ミステリを読む 専門書を語るブログ

「ほしいつ」です。専門書ときどき一般書の編集者で年間4~6冊出版しています。しかしここは海外ミステリが中心のブログです。

『レイチェルが死んでから』フリン・ベリー、田口俊樹訳、ハヤカワ・ミステリ文庫、2016、2018ーーサスペンスで、スリラーで、サイコもの

 本書は、新人作家のフリン・ベリーのデビュー作にして、2017年のエドガー賞最優秀新人賞受賞作。同時期に『東の果て、夜へ』があり、それを制したものとのこと。

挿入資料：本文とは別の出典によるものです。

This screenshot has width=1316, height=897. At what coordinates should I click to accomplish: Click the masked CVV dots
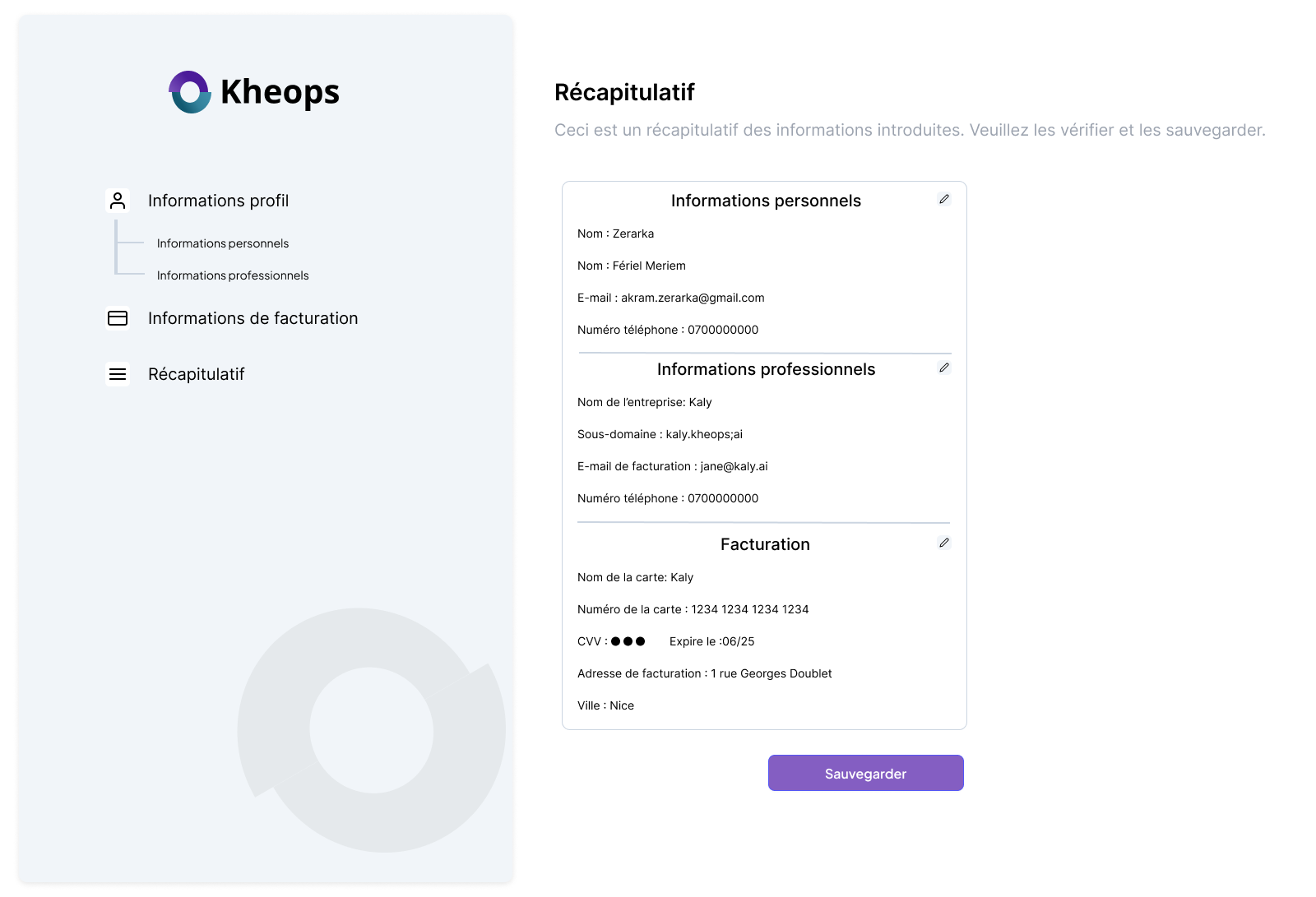coord(628,641)
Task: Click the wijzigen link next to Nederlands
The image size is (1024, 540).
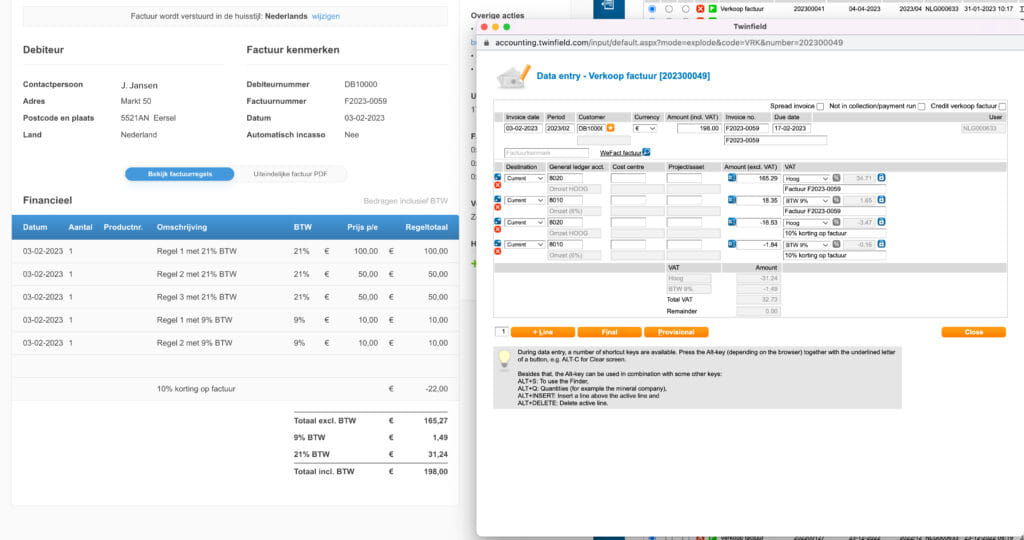Action: click(325, 17)
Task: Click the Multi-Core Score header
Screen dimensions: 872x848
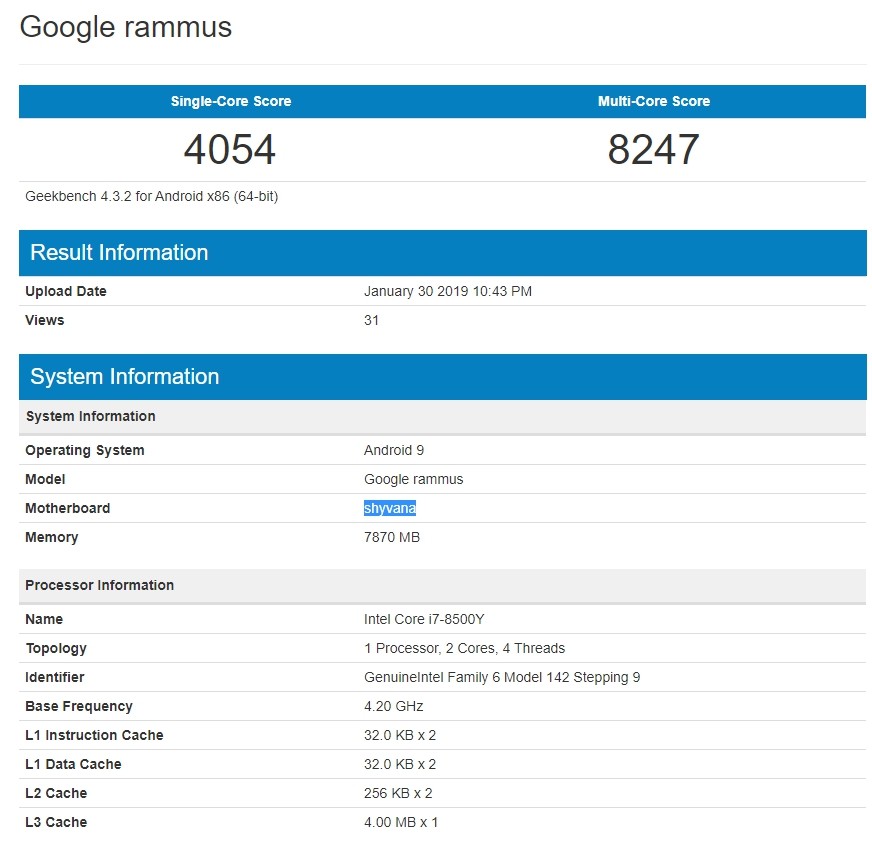Action: (x=654, y=101)
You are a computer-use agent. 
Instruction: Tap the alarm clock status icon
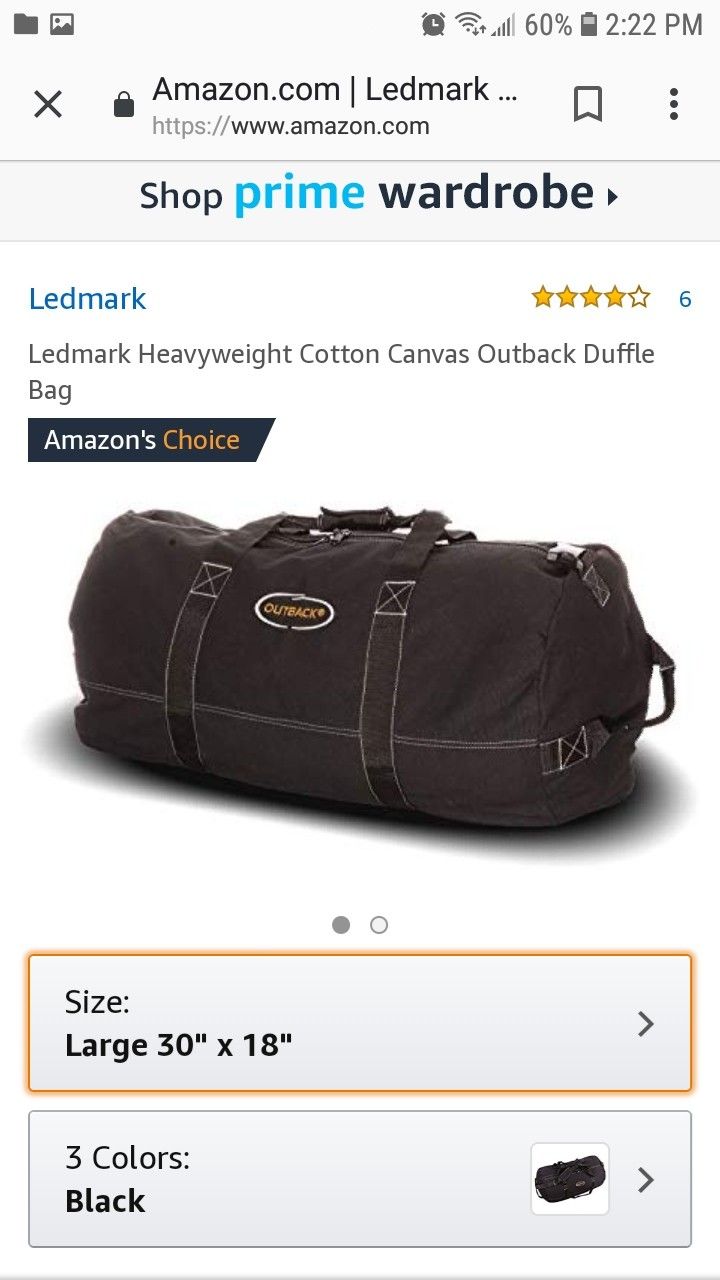click(433, 25)
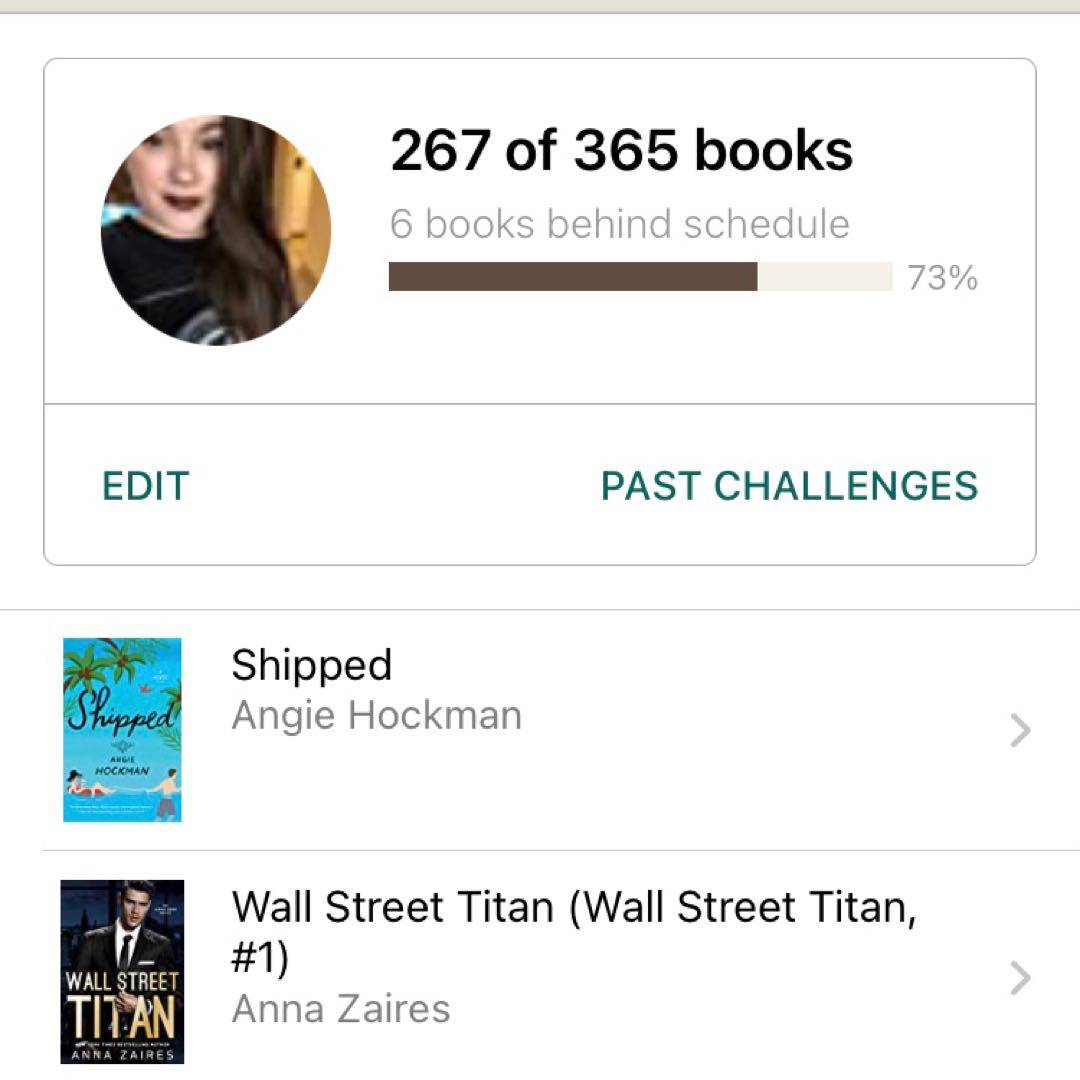Tap the profile avatar photo
1080x1080 pixels.
click(216, 230)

 15年前に姉のレイチェルが殺されたのを発見した妹のノーラが主人公。ノーラは悲しみに暮れながらレイチェルとの思い出や妄想をもって毎日を過ごしつつ、レイチェルに親しい者に接触し犯人探しをしていた。そうしたら…

 現在のノーラの話と過去の思い出のノーラの話が交互に、あるいは境目がなく語られる。そのため、何が事実なのか妄想なのか読者は混乱してしまうが、あまりにもノーラの悲しみの深さにあまり気になりませんでした。

 と考えていたら、サスペンスなのか、スリラーなのか、サイコものなのか、どんどん転換していくところが面白い。あまり謎解き的な要素が少ないのですが、アメリカ人がイギリスを舞台にしているためか、非常に読みやすく(だからコクがない)、好感が持てます。というわけで、ちょっと評価が高めに、☆☆☆★というところです。